Variations on the Grilled Cheese
While Americans have been enjoying grilled cheese sandwiches for decades, similar sandwiches developed around 1910 in Europe, such as the French specialty called croque-monsieur. Loosely translated as “crunchy mister,” it consists of French bread spread with Dijon mustard and topped with thinly sliced ham and Gruyère or Emmentaler cheese. The sandwich is then fried in butter. (A croque-madame adds a fried egg on top.) Years later, a similar sandwich called the Monte Cristo was created in California. This variation of the croque-monsieur is dipped in egg batter, pan-fried or deep-fried, and often sprinkled with powdered sugar and served with strawberry preserves.
Grilled Cheese Recipes for Weeknight Meals
Even though grilled cheese sandwiches are often featured as a lunch item, they can be made for any meal of the day. Try setting up a grilled cheese station (like a taco bar) where everyone in the family can have the opportunity to be creative and maybe even expand their food repertoire. Pick cheeses that melt well, and have fun selecting a variety of condiments and other complementary foods. This idea also works well for birthday parties instead of ordering yet another pizza.
Here are some suggestions for the Grilled Cheese Bar:
Breads: Country style white, multigrain, rye, asiago cheese, French peasant, and pumpernickel.
Condiments and Add-ons: jams, chutneys, fresh herbs, honey, bacon, pickles, olive tapenade, caramelized onions, fresh or sun-dried tomatoes, and even fruits like sliced apples.
If you want to make a proven winner, try this award-winning recipe:
Garlic Brick on Seeded Rye with Roasted Garlic Butter
This recipe comes courtesy of Christine Pieper, an analyst at The Wisconsin Cheeseman’s parent company, Colony Brands, Inc. It took third place in the Wisconsin Grilled Cheese Championship’s Professional Classic category in 2014. A “Classic” entry may only use cheese, butter and bread, with no additional fillings. (A compound butter may be used on the outside.)

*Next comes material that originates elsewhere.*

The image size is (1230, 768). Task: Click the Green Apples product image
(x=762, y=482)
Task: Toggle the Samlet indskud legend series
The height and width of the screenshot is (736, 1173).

Roasted Garlic Compound Butter:
1 lb. salted butter, softened
1 head roasted garlic
1/8 tsp. vanilla
1 Tbsp. bourbon
Make the night before so flavors have time to develop. Place butter in small to medium-size bowl; squeeze roasted garlic cloves onto butter, discarding the peels. Add the vanilla and bourbon to the butter. Mix all ingredients with a fork until well blended. Cover the bowl tightly and refrigerate overnight.
To make the sandwich:
½ cup shredded Garlic Brick at room temperature (shredding the cheese makes it melt more evenly)
2 slices seeded rye bread
You will need a medium non-stick skillet. Spread compound butter on the outsides of the rye bread. Place the first slice of bread on the skillet butter-side down. Turn the heat to medium. Place the shredded cheese evenly across the bread and then cover with the other slice of bread. Lightly press down on top layer of bread to make sure the sandwich has contact with the skillet and the cheese compacts slightly. Within 2 to 3 minutes, or when the bread smells and looks like it’s getting toasty, flip the sandwich over to cook the other side. Once the other side is toasted, remove from the sandwich from the skillet and serve immediately.
For more ideas, peruse this amazing array of combinations at the Grilled Cheese Academy developed by the folks at the Wisconsin Milk Marketing Board.
Whether you like your comfort food basic or gourmet, there are many grilled cheese recipes waiting to be discovered to suit any taste.